THE TASK –
Can you pull out each line of the data below that includes the word "pixels"?

DATASET EXCERPTS –
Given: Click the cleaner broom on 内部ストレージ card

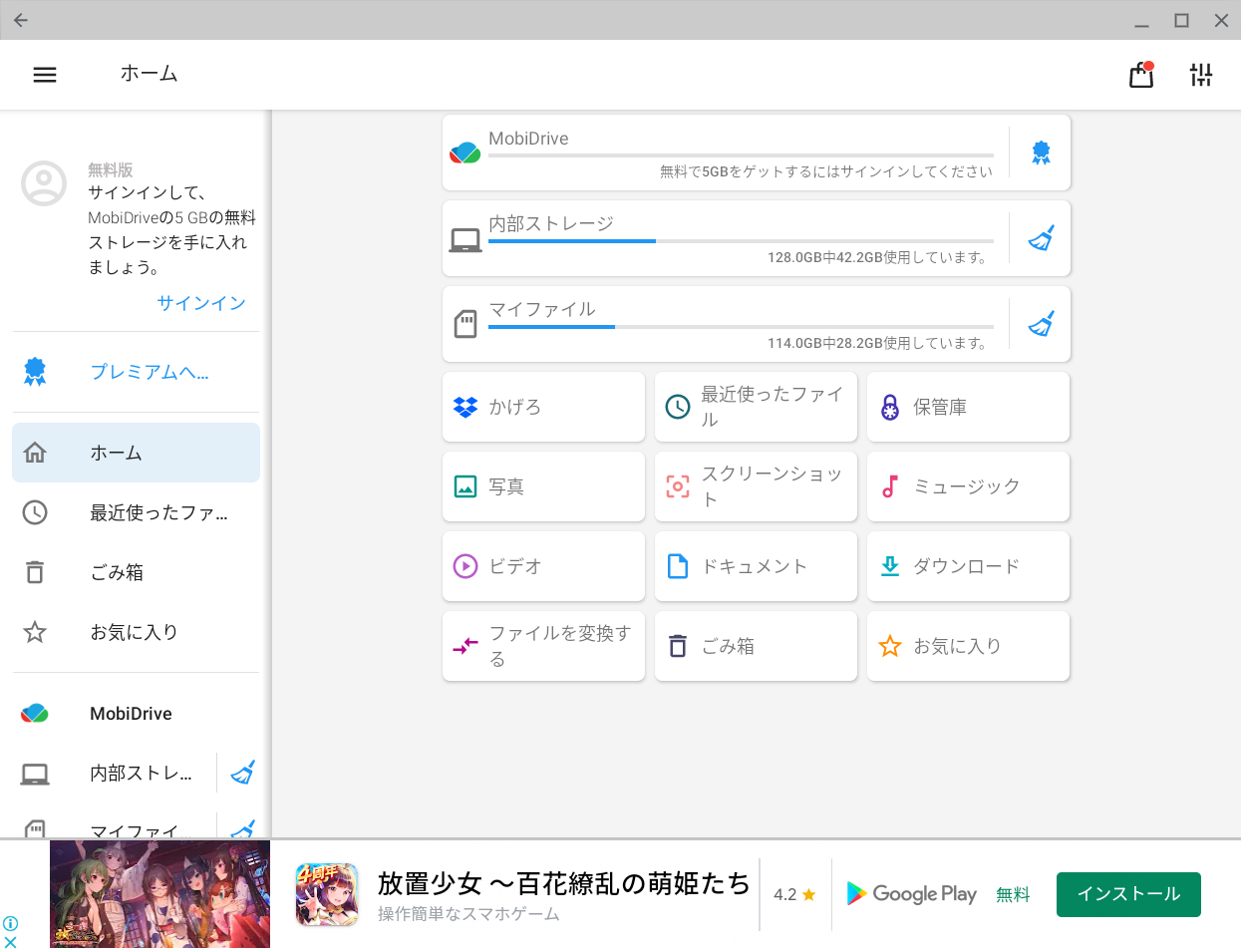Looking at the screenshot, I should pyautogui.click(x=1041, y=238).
...
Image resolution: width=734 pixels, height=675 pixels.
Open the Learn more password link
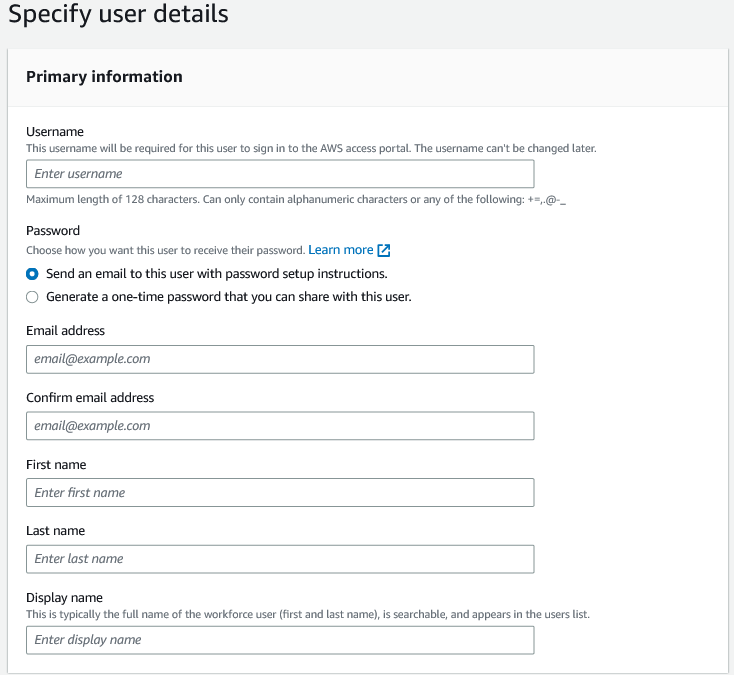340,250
---
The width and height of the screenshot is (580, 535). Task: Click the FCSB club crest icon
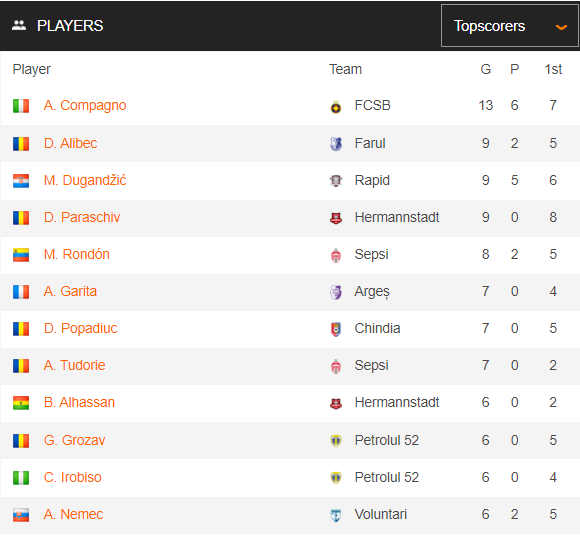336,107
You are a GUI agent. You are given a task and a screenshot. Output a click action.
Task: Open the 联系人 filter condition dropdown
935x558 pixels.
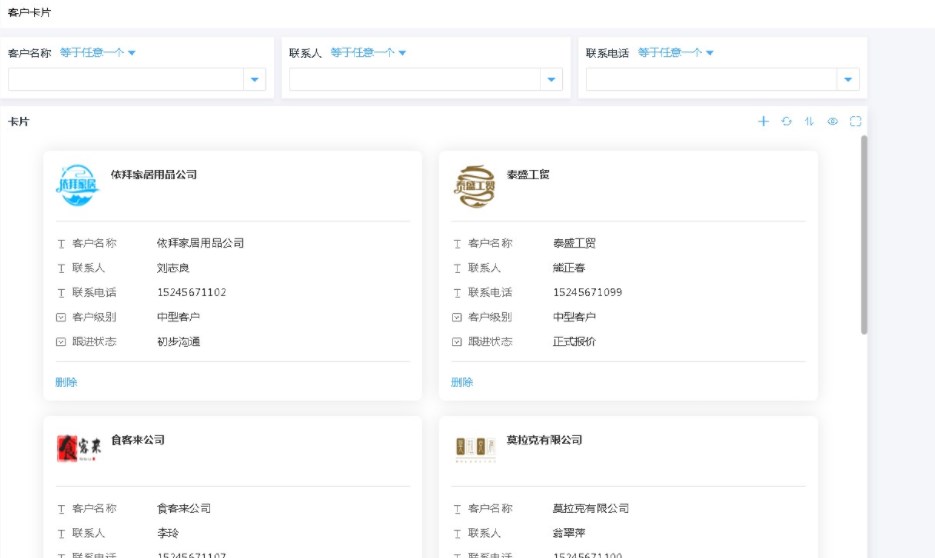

YOUR SOLUTION –
Image resolution: width=734 pixels, height=675 pixels.
935x558 pixels.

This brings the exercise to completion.